Oleh karena itu, kedua decacorn tersebut disebut sebagai perusahaan aplikasi, bukan transportasi. Pengemudi juga disebut mitra, bukan karyawan.
Meski begitu, potensi pengemudi ojek dan ojek online alias ojol menjadi pegawai akan dibahas dalam revisi Undang-Undang Lalu Lintas dan Angkutan Jalan (UU LLAJ).
Kementerian Ketenagakerjaan Dapatkan Pekerjaan BPJS terkait Ojol
Indah tak banyak berkomentar soal potensi para pengemudi taksi dan ojek online alias ojol menjadi karyawan.

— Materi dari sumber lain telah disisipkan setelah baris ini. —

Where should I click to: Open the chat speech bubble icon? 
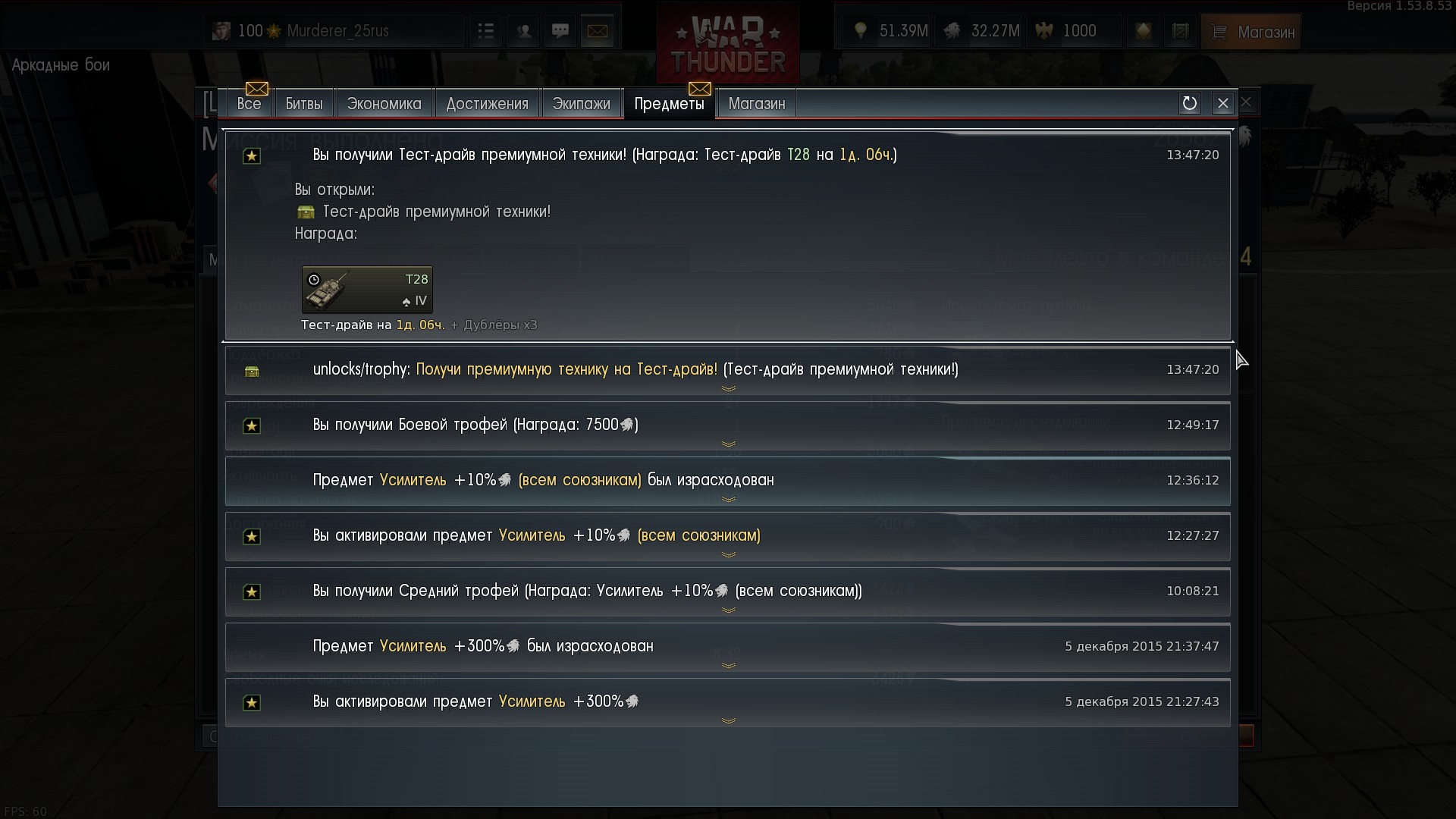point(560,31)
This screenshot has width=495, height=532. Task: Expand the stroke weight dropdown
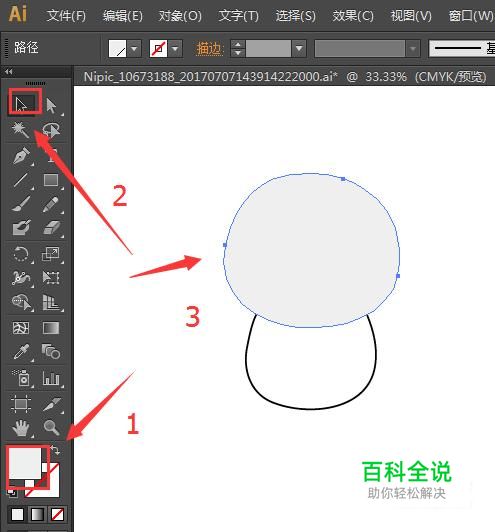(x=299, y=49)
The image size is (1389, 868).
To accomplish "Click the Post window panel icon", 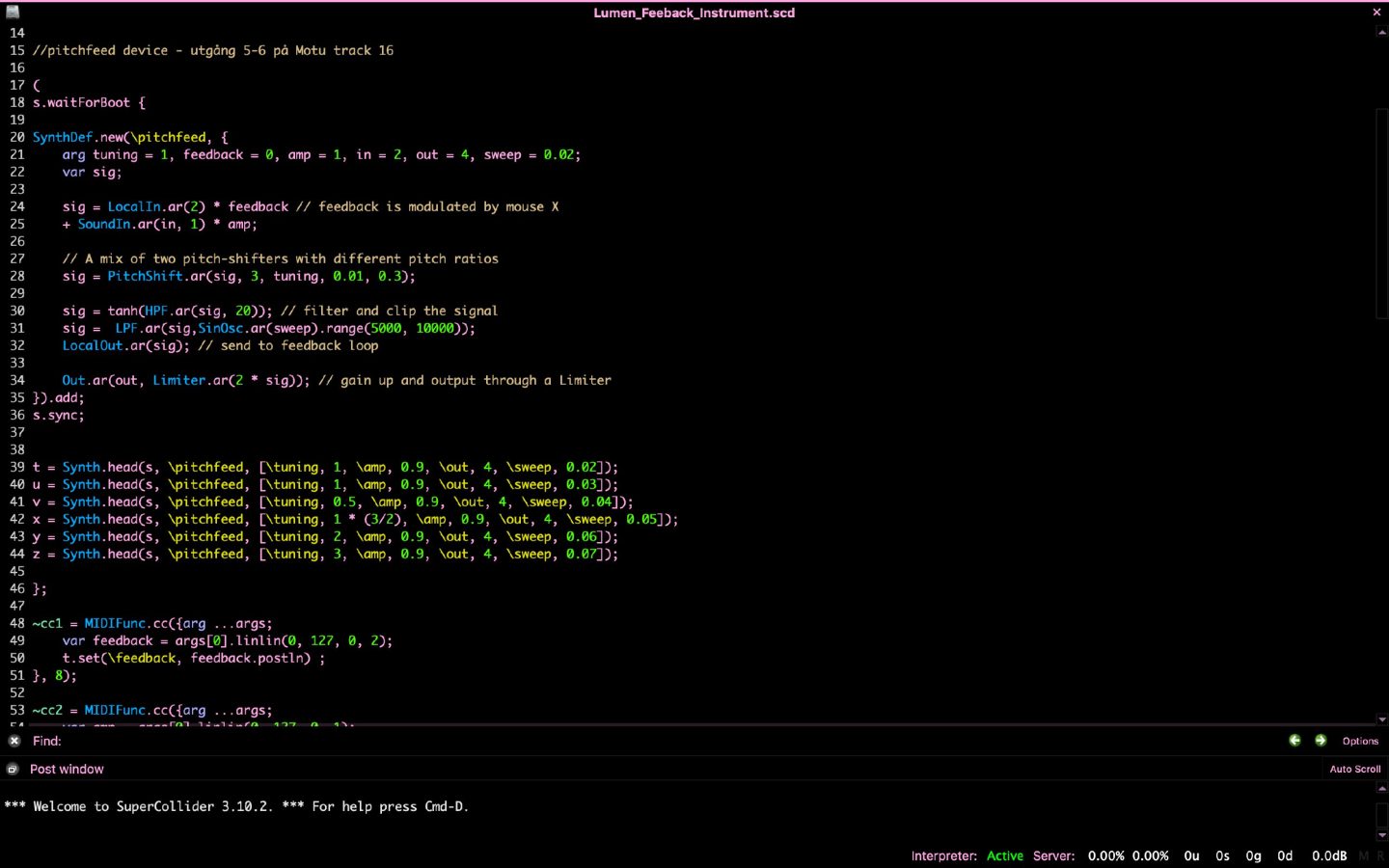I will pos(12,769).
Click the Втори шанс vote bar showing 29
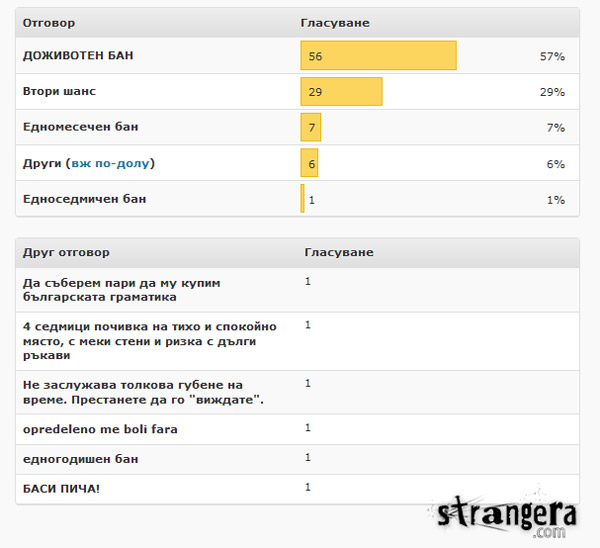The width and height of the screenshot is (600, 548). tap(341, 92)
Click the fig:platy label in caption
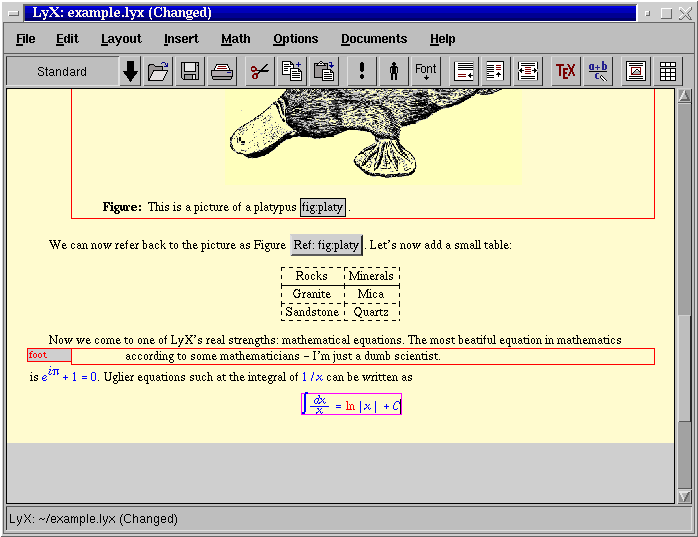698x537 pixels. coord(322,207)
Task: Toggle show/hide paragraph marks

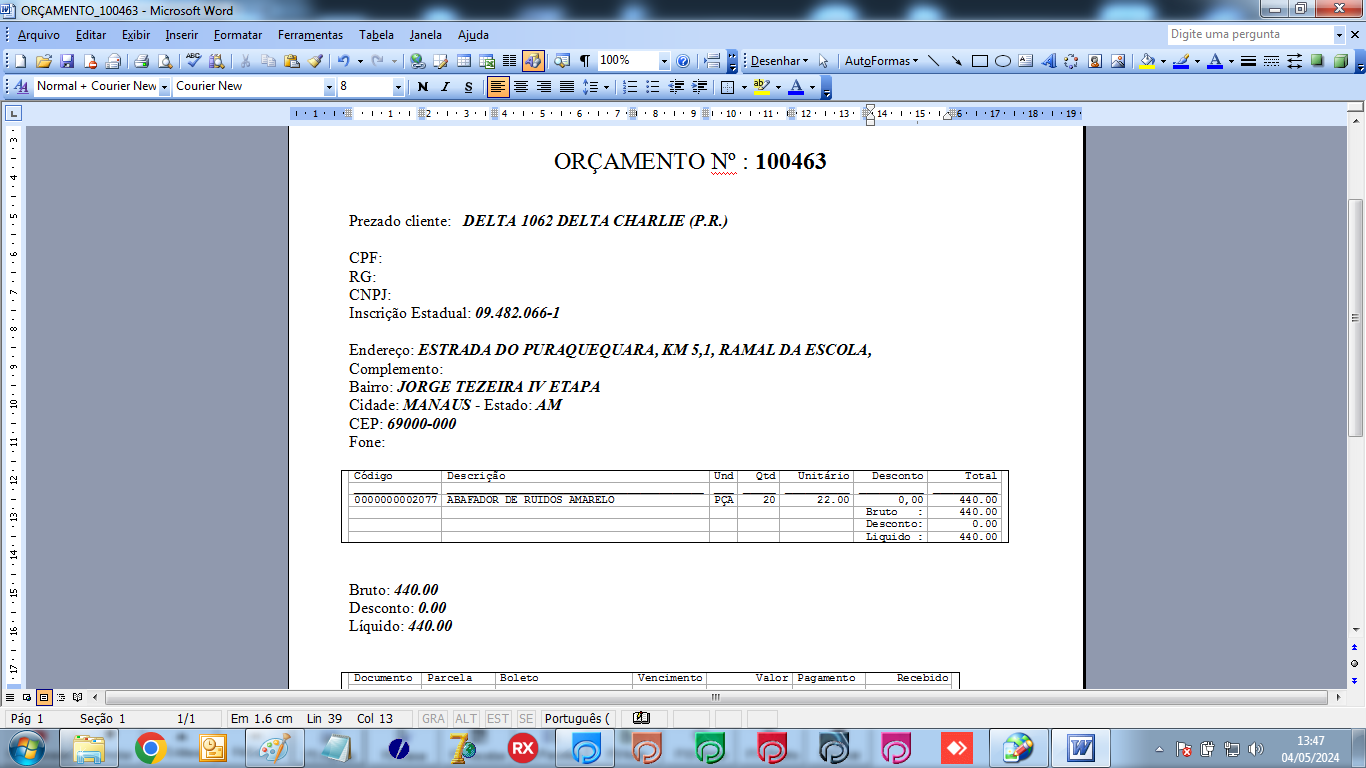Action: coord(585,61)
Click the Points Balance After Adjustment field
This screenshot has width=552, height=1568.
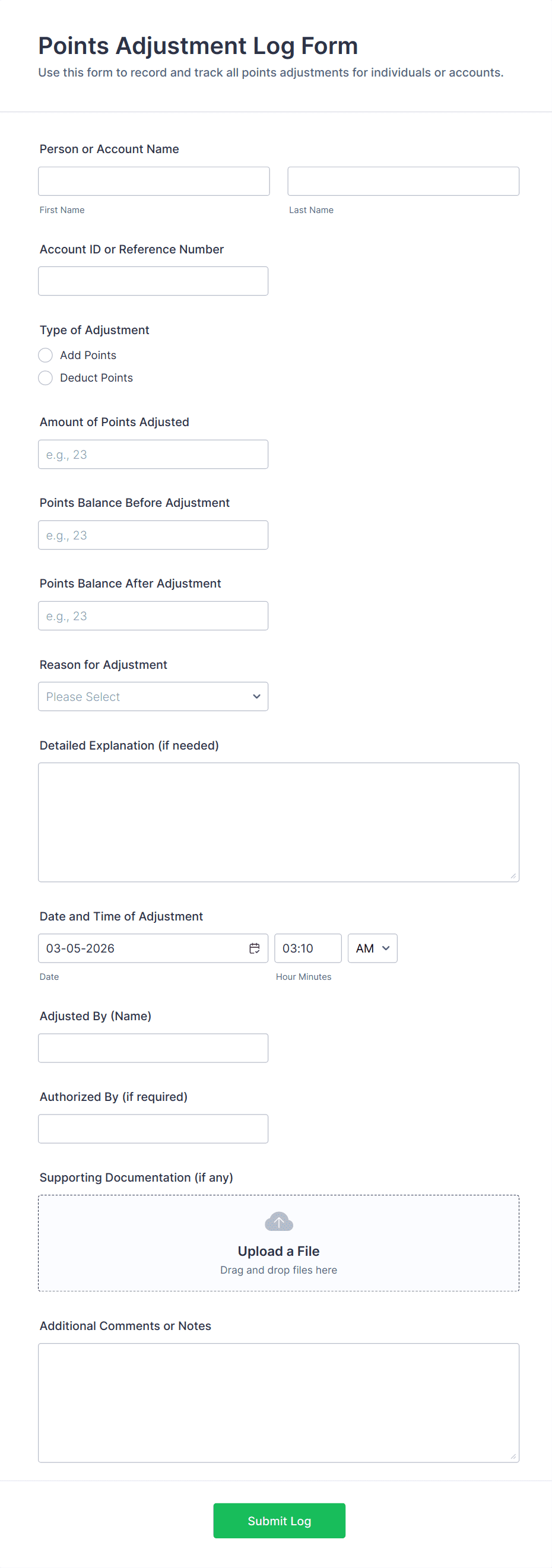pos(153,615)
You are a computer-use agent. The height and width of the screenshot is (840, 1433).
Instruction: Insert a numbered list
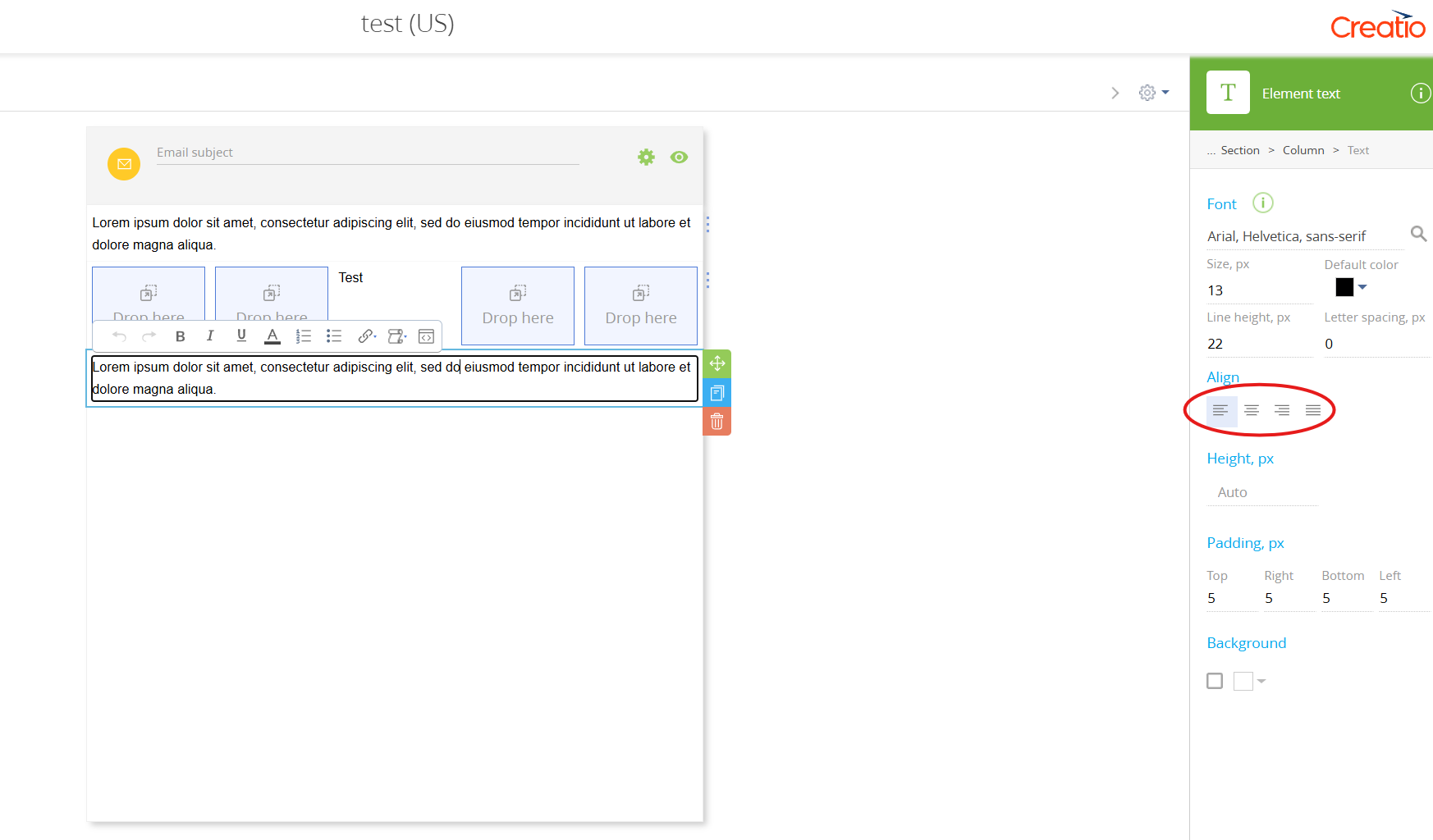303,336
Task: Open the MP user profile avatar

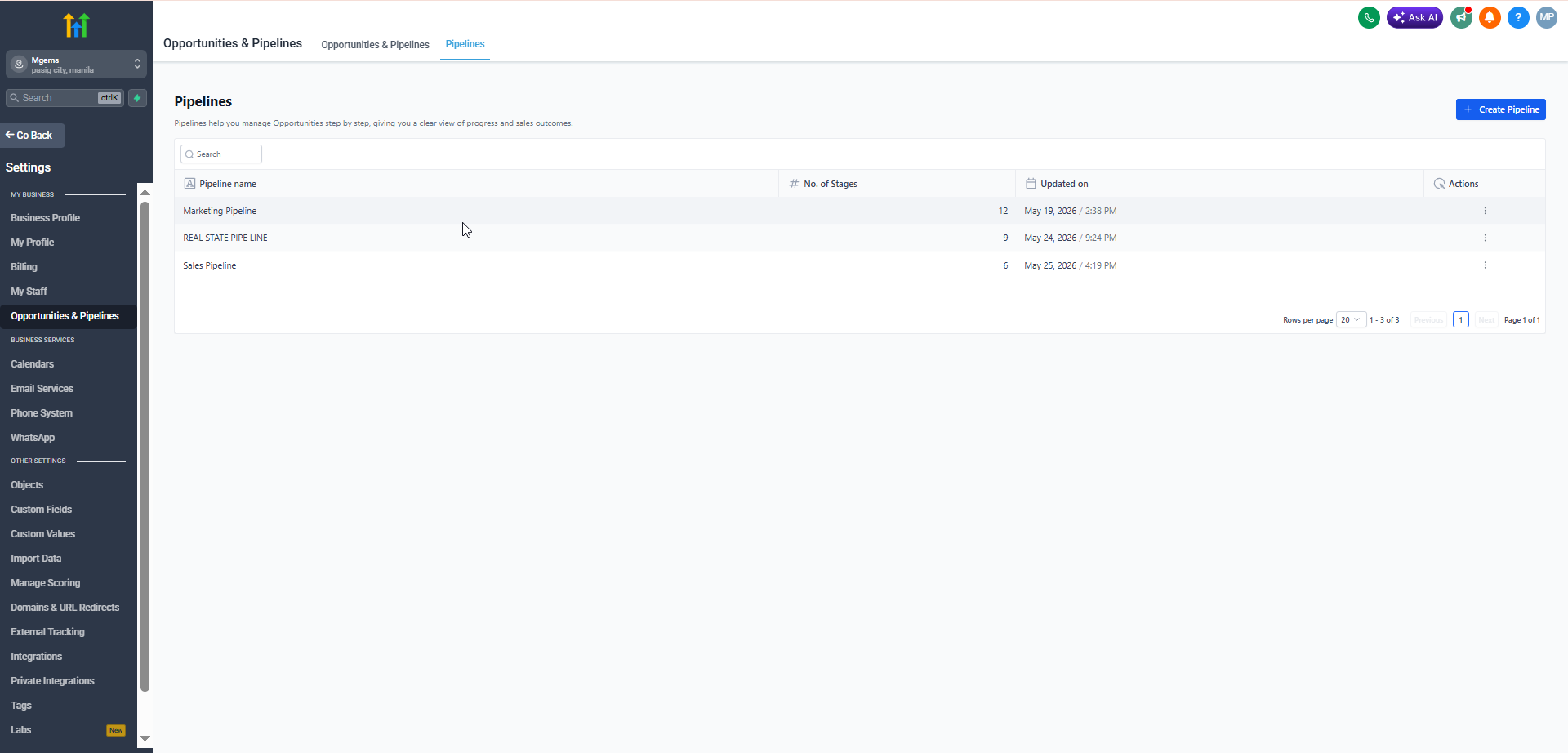Action: (x=1547, y=17)
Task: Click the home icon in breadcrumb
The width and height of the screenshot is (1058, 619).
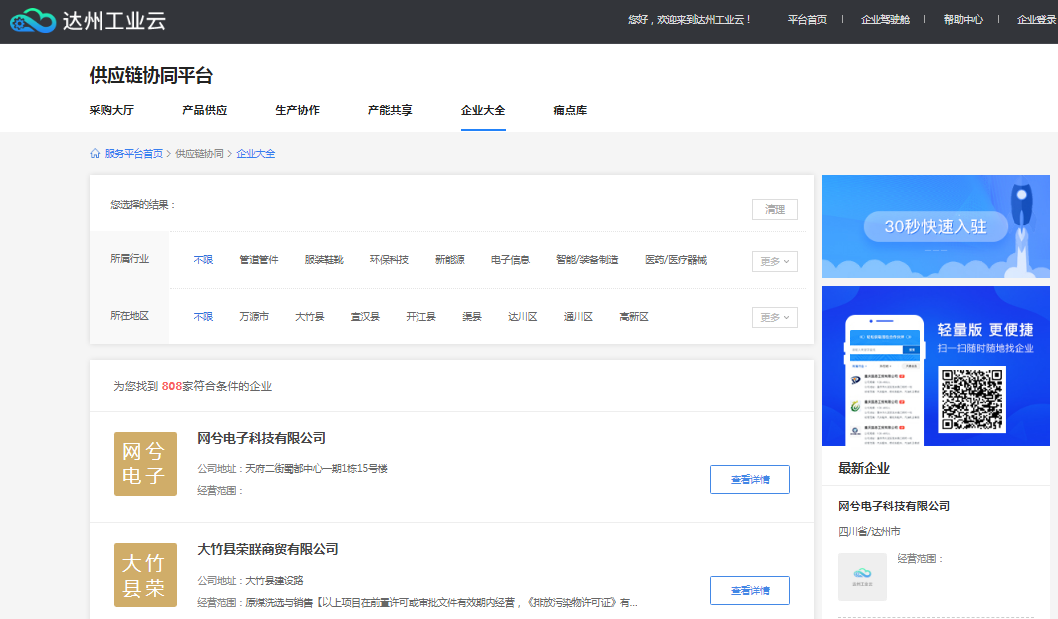Action: click(x=95, y=154)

Tapi dia fokus pada perlindungan.
Kementerian Ketenagakerjaan akan berkomunikasi dengan BPJS Ketenagakerjaan untuk segera mencari solusi konkrit terkait perlindungan pekerja informal termasuk pengemudi taksi dan ojek online alias ojol.
Menurutnya, pengemudi ojek dan ojek online alias ojol sangat penting untuk segera mendapatkan perlindungan sosial yang memadai dari berbagai risiko kecelakaan kerja dan akibatnya.
Dengan menjadi peserta BPJS Ketenagakerjaan, banyak manfaat yang didapat dari program jaminan sosial ini, baik perlindungan bagi pengemudi taksi online maupun ojek alias ojol dan keluarga.
Melalui momentum Hari Buruh Internasional atau May Day, beliau mengajak seluruh pemangku kepentingan untuk:
Memperluas kesempatan kerja Meningkatkan kesejahteraan pekerja dan pekerja Melindungi hak-hak pekerja dan pekerja Meningkatkan produktivitas dan daya saing negara
Terpisah, Menteri Tenaga Kerja (Menaker) Ida Fauziyah menilai hubungan industrial yang harmonis berdampak positif terhadap peningkatan penciptaan lapangan kerja.
“Mari jaga hubungan industrial tripartit yang harmonis, melibatkan pekerja, pengusaha dan pemerintah dengan lebih baik lagi,” ujarnya.